**Task requirements:**
Copy out each line of the listing below in which the string "Make" occurs.

**Records to use:**
══════════════════════════════
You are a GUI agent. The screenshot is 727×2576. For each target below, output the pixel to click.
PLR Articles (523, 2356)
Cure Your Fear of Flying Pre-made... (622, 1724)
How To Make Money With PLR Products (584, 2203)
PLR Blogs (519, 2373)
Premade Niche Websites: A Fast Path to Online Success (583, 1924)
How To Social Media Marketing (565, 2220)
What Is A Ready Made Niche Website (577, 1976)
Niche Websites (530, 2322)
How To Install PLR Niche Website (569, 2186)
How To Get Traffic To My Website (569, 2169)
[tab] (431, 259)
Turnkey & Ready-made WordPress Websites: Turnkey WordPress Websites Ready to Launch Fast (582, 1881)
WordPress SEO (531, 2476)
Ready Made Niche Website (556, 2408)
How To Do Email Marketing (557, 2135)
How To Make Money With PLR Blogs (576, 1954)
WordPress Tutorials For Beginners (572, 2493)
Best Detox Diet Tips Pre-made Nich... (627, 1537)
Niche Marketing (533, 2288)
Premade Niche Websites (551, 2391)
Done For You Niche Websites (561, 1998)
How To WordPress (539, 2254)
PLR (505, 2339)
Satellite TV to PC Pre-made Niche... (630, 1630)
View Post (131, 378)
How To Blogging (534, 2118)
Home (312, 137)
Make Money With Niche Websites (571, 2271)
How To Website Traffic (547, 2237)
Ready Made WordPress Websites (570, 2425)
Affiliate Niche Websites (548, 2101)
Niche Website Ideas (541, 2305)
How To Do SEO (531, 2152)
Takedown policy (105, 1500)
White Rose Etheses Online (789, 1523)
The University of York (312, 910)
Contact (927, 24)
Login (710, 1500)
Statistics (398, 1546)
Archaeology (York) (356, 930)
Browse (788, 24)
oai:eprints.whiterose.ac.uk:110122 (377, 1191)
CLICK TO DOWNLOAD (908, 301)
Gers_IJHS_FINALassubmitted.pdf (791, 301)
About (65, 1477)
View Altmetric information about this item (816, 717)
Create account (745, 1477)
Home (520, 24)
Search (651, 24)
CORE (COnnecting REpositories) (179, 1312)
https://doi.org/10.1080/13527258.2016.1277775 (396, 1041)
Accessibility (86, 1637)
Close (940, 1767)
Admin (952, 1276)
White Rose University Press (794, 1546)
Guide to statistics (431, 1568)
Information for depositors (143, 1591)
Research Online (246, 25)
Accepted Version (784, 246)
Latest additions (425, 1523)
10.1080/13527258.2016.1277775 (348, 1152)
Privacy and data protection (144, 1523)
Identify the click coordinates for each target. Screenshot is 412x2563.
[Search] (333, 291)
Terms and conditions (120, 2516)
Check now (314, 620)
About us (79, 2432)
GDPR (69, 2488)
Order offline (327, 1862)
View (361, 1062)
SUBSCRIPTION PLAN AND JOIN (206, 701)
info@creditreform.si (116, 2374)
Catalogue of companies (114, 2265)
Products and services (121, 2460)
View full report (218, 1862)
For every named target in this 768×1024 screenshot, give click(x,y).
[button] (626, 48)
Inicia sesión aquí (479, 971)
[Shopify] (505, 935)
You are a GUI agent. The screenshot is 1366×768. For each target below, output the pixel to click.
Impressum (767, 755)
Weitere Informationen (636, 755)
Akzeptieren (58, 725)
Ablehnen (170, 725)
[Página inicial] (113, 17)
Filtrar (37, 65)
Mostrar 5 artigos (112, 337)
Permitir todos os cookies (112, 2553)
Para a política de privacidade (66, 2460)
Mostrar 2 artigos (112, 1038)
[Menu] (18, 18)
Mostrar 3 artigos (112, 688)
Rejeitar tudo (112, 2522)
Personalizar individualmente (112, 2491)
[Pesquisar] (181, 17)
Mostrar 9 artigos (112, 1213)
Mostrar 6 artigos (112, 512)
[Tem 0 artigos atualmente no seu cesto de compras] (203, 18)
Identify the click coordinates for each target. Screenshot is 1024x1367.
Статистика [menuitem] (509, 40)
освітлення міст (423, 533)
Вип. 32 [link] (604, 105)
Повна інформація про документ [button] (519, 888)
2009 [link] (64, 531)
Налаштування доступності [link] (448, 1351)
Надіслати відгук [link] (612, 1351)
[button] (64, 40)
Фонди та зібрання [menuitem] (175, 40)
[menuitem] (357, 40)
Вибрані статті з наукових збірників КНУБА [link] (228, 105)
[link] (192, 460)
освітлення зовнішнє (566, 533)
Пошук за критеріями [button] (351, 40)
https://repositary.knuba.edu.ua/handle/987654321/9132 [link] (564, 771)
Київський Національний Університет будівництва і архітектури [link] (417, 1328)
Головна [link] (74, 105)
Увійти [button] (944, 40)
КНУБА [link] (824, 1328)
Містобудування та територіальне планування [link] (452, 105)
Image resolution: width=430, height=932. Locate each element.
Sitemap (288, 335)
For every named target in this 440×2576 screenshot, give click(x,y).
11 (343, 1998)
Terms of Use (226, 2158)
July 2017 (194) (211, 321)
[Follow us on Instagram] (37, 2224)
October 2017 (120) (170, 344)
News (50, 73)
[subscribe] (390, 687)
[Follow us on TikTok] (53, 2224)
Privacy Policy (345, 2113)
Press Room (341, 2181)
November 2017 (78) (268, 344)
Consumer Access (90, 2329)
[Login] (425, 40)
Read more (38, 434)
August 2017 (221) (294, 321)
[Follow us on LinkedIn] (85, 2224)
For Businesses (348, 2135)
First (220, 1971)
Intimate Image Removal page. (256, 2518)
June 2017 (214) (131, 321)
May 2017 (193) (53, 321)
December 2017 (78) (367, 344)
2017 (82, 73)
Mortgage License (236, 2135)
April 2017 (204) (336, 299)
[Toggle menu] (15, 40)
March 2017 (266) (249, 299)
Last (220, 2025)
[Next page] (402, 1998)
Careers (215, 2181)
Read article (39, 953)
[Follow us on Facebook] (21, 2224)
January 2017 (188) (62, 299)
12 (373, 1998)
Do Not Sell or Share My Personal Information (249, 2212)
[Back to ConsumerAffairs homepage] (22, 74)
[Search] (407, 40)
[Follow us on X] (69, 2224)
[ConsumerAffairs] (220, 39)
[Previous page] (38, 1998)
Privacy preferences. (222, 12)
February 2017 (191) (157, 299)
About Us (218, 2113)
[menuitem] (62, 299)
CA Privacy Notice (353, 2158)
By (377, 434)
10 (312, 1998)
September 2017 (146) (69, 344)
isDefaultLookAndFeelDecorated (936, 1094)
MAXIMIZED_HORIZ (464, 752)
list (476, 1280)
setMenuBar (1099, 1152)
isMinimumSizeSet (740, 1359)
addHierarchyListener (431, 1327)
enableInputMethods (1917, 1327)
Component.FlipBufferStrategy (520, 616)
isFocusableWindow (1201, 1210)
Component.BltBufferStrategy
══════════════════════════════
**Exercise result:**
How To Make Money With PLR Products (584, 2203)
How To Make Money With PLR Blogs (576, 1954)
Make Money With Niche Websites (571, 2271)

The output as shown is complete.